Colleen Presken often sees oncology patients right after they’ve received some disheartening news. “Some of them are in tears while they’re in here because they may have just found out from our oncologist across the hall that they’re going to lose their hair with chemotherapy,” says the radiation/oncology nurse at Allegheny Health Network’s Peters Township Health + Wellness Pavilion. “Then they come over here and find out they look pretty good in a wig and some say, ‘Oh, this is gonna be okay.’”
Not only does Presken guide breast cancer and other oncology patients through their radiation and chemotherapy regimens, she also assists female patients with choosing a wig to wear during and after their treatments. Chemotherapy is a systemic treatment, meaning it goes all through the body.
“All of your cells could be affected,” Presken explains. “The hair is the most noticeable because once it falls out, you have to wait for that regrowth to occur and that won’t occur until you’re finished with your chemo. Then it takes months before you’re ready to go without a wig.”
AHN developed the free wig program in partnership with the American Cancer Society specifically to help women dealing with cancer and the potential side-effects of treatment. The service provides women experiencing hair loss as part of their cancer treatment the ability to be fitted for and receive a wig free of charge.

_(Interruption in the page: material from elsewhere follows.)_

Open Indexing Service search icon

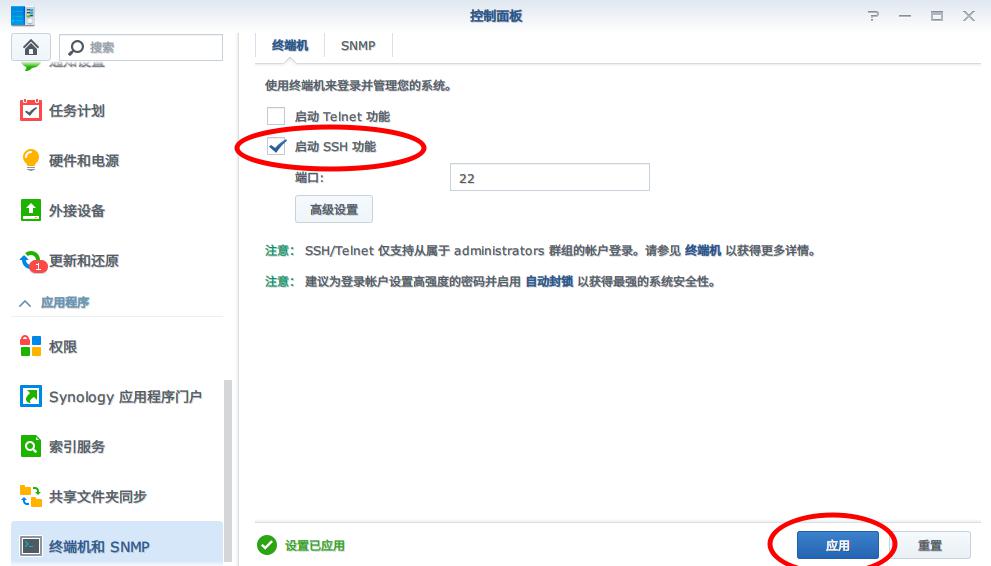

The program is free and open to women regardless of what insurance they may have or where they may be receiving their treatment. Hair loss is, “harder than anything for most women,” Presken adds.
“It’s so rewarding to see these people … they’re so thankful. They come in usually before they lose their hair and they know what’s coming down the road.” The assortment of 20-25 wigs includes human and synthetic hair and range in color, style and texture. “They usually bring somebody with them just for a second opinion,” Presken says. “We’ll assist them, but we don’t always have what they want. I’d say 95 percent of the women will find something they’re happy with.” Patients also receive a free turban, as well as information on support groups and other programs offered by the American Cancer Society such as free makeup lessons, which can help patients to look and feel better during treatment when they’re dealing with issues such as losing their eyebrows.

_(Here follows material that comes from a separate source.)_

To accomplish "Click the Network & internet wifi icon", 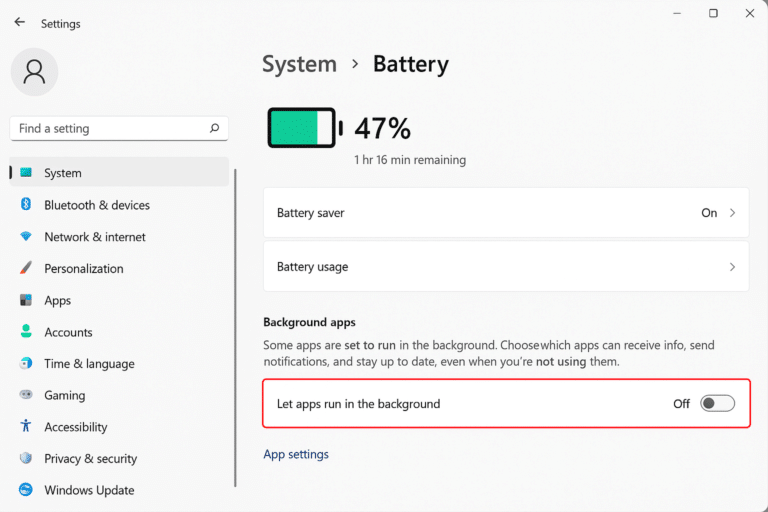I will point(26,237).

“It’s traumatic to lose your hair,” says Nancy Frazier of Studio Seven in Washington – and she knows that from personal experience. “When I was in my late 30s, my hair started thinning. I have to wear a whole wig or pieces. I also had breast cancer, but I did not have to have chemotherapy because they caught mine early enough. But I still know what it is for people to go through hair loss and how you feel differently. I do get it and I’ll take mine off right in front of them.”
Frazier has been working with wigs and hair pieces for 25 years and now works mainly with clients dealing with hair loss and thinning hair. She often partners with local non-profit agencies that assist patients facing hair loss due to illness and chemotherapy. “The reason why we see breast cancer patients more is that the medicine they give them guarantees you lose your hair within 14 to 21 days,” Frazier says. She recommends patients do a consultation before they begin treatment to get that off their plate and alleviate the stress of trying to deal with it once hair loss begins. Frazier has hundreds of wigs and hair pieces in the shop in all varieties of color and style, and will also cut and style a wig just as if it were the patient’s real hair.
Why is hair loss so emotionally challenging for women? Frazier contends that it’s more than vanity or a concern about beauty but rather an issue of confidence and self-esteem. Loss of privacy is also an issue because losing your hair makes what is often a private battle with cancer suddenly very public. “It makes you look different,” she explains. “If I’m gonna go out in the world and be me and act like I’m not sick then all of a sudden you’re gonna look at me differently and say, ‘Oh, what’s wrong?’”
Frazier remembers when a colleague of hers remarked on her change in demeanor when wearing a hair piece or wig. “One of the girls who worked with me said, ‘I can tell when you have your extensions out because your head is down. Your chin is up when you have hair.’ That’s confidence. When you look better, you are going to feel better.”